● **Exercise goal**
Please report how many lines in the data below contain "label". Nothing besides the number should be written.

#####

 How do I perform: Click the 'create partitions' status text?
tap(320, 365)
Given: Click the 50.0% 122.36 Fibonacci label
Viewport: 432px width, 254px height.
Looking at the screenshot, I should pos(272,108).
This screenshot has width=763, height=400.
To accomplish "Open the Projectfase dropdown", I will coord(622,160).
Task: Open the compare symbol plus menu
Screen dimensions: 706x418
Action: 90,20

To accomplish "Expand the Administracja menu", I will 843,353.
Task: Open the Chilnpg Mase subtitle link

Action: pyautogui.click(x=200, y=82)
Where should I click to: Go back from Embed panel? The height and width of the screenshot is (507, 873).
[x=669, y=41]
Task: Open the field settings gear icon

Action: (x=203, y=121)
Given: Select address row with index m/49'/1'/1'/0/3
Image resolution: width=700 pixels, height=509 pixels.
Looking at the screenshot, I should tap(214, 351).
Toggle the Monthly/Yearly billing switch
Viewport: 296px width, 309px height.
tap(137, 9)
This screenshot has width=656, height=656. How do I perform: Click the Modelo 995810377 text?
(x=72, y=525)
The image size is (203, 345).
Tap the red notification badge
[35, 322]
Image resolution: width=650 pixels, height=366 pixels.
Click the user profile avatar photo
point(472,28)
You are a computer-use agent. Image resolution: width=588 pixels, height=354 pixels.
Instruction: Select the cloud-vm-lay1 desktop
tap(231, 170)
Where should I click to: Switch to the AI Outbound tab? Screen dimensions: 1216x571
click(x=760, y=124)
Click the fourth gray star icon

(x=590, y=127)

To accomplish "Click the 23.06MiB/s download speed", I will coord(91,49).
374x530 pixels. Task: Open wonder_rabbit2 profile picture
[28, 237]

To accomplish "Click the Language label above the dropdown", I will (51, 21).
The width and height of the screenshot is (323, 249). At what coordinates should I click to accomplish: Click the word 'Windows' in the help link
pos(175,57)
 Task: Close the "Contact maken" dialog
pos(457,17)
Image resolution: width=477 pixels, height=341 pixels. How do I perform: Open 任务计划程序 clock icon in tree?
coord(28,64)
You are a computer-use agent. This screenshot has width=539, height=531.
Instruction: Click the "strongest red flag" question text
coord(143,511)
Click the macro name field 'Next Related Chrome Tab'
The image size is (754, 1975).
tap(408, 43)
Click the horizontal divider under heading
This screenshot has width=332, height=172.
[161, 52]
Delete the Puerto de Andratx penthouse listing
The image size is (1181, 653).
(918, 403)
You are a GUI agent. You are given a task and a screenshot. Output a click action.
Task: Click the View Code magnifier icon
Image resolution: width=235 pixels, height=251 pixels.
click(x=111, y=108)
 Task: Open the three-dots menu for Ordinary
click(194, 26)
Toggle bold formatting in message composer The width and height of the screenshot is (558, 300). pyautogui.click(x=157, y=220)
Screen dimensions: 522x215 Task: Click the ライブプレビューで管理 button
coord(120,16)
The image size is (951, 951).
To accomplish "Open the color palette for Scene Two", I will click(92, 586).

#####

● **Response to this exercise**
2